Ray tracing (RT) is a 3D graphics technique that offers highly realistic visuals. It is becoming prominent and accessible as GPU vendors have integrated dedicated ray tracing acceleration hardware. However, tracing millions of rays through 3D scenes consisting of high numbers of triangles in real time is challenging and requires expensive hardware. The main bottleneck in RT workloads is the expensive Bounding Volume Hierarchy (BVH) traversal task, which is a large tree structure that encodes the 3D scene. BVH traversal is a memory-bound problem, as the GPU threads spend most of their time reading tree node data from memory. In this work, we attack the memory latency bottleneck of ray tracing through prefetching. We propose a novel hardware prefetcher, named Tree Traversal Prefetcher (TTP), for ray tracing. The main idea is to leverage the existing tree traversal stack in the RT units for highly accurate prefetching. In particular, TTP prefetches nodes using the addresses already available on the hardware traversal stacks of each thread. For DFS (Depth-first search) based traversal, prefetches are generated when nodes are being popped consecutively from the traversal stack, potentially corresponding to upward traversal through the tree. We evaluate TTP on a cycle-level simulator, Vulkan-sim 2.0, and show that it achieves 1.48x speedup on average (up to 1.89x) compared to the baseline, with nearly negligible hardware overhead. TTP achieves 98.92% average L1 accuracy, which is the ratio of the prefetched blocks being actually referenced by demand loads. The coverage, computed as the ratio of L1 miss reduction over baseline L1 misses, is 31.54%, correlating well with the achieved speedup.

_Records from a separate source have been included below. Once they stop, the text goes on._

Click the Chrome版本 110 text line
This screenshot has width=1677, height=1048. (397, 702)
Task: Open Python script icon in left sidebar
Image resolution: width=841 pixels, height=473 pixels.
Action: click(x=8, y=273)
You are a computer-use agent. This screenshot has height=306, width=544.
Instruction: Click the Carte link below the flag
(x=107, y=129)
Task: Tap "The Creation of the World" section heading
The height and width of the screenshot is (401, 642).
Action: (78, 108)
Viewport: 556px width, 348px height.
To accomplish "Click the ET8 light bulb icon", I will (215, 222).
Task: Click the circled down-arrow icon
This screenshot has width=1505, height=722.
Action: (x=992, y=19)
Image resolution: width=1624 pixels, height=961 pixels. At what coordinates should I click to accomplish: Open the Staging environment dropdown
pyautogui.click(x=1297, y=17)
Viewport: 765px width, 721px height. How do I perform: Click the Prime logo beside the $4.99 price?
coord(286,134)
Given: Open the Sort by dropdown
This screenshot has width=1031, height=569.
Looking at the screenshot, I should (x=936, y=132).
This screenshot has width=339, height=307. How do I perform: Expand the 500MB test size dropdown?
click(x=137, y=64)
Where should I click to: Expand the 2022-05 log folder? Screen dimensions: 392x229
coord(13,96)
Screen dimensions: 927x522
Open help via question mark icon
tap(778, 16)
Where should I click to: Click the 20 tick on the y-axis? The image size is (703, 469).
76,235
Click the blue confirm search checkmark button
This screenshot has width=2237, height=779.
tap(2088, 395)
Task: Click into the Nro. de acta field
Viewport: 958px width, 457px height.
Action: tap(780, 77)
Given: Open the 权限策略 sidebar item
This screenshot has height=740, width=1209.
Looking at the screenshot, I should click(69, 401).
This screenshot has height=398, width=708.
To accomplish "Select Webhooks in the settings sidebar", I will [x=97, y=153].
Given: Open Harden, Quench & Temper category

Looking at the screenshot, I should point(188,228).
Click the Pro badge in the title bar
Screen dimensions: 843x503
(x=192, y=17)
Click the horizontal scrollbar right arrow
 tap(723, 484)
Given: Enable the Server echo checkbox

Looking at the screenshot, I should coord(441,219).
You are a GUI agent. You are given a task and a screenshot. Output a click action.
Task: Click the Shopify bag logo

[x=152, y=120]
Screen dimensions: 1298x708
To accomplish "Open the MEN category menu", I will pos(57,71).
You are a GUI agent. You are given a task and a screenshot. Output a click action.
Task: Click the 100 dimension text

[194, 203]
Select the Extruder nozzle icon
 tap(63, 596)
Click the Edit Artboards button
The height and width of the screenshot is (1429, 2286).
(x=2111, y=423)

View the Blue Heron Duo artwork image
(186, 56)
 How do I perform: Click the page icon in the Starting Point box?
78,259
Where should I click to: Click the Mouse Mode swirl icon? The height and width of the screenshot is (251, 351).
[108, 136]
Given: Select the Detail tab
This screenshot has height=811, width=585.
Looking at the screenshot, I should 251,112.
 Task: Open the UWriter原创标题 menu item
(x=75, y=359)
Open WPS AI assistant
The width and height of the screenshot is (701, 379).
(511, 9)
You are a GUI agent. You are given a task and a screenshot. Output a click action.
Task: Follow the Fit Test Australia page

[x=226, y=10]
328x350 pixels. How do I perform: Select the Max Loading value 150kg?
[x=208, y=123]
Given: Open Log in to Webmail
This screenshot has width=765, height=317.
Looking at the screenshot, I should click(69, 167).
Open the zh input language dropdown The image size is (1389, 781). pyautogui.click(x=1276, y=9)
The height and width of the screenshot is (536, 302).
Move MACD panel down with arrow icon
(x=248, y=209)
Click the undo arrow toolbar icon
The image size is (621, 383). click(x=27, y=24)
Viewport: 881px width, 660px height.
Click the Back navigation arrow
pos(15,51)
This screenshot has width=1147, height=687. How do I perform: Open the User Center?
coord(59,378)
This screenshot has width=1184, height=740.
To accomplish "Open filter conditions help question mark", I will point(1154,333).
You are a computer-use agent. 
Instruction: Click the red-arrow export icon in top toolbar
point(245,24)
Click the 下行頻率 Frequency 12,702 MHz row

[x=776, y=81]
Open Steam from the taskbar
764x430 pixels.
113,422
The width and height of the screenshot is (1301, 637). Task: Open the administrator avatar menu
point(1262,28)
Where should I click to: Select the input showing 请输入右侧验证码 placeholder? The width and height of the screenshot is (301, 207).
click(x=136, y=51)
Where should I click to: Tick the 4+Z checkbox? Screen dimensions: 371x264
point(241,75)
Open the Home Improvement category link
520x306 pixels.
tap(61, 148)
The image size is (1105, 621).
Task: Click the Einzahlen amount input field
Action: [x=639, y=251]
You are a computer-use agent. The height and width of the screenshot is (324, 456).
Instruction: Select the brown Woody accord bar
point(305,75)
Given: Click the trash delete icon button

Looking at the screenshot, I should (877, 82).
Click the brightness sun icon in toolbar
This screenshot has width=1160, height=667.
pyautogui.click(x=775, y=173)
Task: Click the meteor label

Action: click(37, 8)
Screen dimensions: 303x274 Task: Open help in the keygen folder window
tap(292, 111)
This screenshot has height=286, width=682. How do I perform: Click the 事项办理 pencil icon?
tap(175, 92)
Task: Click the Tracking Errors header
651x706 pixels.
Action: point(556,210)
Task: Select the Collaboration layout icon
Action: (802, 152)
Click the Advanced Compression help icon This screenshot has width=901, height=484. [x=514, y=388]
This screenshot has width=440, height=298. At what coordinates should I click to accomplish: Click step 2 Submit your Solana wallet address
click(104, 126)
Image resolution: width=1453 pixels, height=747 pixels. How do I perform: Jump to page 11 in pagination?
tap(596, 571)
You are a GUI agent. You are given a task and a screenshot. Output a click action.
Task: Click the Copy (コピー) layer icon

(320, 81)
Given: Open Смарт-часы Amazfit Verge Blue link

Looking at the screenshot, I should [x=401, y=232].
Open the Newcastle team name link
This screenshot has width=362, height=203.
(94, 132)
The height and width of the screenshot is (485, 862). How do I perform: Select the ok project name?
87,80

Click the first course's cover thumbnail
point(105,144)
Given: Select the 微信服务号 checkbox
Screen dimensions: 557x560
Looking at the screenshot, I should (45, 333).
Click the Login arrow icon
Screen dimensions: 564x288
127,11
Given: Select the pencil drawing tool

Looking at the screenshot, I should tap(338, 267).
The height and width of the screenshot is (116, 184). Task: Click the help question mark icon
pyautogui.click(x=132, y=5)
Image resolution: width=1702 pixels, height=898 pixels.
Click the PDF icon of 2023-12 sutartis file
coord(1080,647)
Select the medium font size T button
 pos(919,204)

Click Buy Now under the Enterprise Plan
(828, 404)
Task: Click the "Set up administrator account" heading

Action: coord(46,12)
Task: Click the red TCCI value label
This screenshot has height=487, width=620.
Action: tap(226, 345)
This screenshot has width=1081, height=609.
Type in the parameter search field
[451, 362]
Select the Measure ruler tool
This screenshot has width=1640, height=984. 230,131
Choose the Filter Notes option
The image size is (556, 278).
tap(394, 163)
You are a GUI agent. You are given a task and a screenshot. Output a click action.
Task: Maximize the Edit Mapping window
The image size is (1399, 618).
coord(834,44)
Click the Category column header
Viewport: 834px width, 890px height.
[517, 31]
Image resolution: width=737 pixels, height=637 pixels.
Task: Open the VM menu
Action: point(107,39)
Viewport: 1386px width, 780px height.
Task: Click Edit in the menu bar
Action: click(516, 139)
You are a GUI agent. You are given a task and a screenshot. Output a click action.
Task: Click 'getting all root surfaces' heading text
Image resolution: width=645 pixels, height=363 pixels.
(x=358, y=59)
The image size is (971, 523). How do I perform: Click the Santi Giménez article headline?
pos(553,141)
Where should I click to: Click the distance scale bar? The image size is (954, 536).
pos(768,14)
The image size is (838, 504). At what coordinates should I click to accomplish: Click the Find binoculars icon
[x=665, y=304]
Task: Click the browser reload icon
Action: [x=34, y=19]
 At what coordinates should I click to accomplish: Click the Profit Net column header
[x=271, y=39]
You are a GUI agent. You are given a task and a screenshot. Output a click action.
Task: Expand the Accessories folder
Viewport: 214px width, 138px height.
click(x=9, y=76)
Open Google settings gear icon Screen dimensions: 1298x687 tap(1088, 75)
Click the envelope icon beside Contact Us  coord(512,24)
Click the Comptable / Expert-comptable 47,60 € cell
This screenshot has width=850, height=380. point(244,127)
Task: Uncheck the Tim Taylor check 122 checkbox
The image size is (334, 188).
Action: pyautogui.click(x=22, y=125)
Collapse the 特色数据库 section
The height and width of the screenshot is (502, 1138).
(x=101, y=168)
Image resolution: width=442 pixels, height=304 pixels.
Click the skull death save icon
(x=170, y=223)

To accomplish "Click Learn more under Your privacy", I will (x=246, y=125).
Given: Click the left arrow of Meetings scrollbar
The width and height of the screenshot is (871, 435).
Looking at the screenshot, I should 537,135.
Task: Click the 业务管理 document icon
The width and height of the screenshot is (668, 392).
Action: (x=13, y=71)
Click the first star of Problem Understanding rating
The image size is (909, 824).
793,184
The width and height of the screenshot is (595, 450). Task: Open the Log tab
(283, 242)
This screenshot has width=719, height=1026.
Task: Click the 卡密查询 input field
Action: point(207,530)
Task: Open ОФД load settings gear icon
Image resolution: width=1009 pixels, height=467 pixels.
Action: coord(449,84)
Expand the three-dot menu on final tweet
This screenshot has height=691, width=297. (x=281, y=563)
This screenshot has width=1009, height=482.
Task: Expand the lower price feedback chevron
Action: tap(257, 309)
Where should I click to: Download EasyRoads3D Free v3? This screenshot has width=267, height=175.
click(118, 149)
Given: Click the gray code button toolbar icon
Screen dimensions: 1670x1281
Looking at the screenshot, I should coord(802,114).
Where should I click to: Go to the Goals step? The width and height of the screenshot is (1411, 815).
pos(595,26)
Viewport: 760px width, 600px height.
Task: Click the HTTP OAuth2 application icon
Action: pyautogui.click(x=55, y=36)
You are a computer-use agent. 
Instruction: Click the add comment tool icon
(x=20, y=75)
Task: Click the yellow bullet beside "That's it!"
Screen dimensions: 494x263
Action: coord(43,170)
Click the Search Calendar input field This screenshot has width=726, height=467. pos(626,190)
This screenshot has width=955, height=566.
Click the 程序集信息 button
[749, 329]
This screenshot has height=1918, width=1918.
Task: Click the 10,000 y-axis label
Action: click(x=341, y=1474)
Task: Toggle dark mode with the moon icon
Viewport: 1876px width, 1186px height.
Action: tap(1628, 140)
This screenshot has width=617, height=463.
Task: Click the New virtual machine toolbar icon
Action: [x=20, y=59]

翻译：光线追踪是一种能够生成高度逼真画面的3D图形技术。随着GPU厂商集成专用光线追踪加速硬件，该技术日益普及且易于使用。然而，在实时场景中追踪数百万条穿过由大量三角形构成的三维场景的光线极具挑战性，需要昂贵的硬件支持。光线追踪工作负载的主要瓶颈在于昂贵的包围盒层次结构遍历任务——这是一种编码三维场景的大型树形结构。BVH遍历属于内存受限问题，因为GPU线程大部分时间都在从内存中读取树节点数据。本文通过预取技术攻克光线追踪中的内存延迟瓶颈。我们提出一种名为树遍历预取器的新型硬件预取器，其核心思想是利用光线追踪单元中现有的树遍历栈实现高精度预取。具体而言，TTP通过每个线程硬件遍历栈上已有的地址预取节点。对于基于深度优先搜索的遍历，当节点连续从遍历栈弹出时（对应树中向上遍历的过程），会生成预取请求。我们在周期级模拟器Vulkan-sim 2.0上评估TTP，结果表明相较于基线方案，平均加速比达1.48倍（最高可达1.89倍），且硬件开销几乎可忽略不计。TTP的L1预取准确率平均为98.92%（即预取块被需求加载实际引用的比例），L1缺失减少率（相较于基线L1缺失的比值）为31.54%，该覆盖率与加速比呈现良好相关性。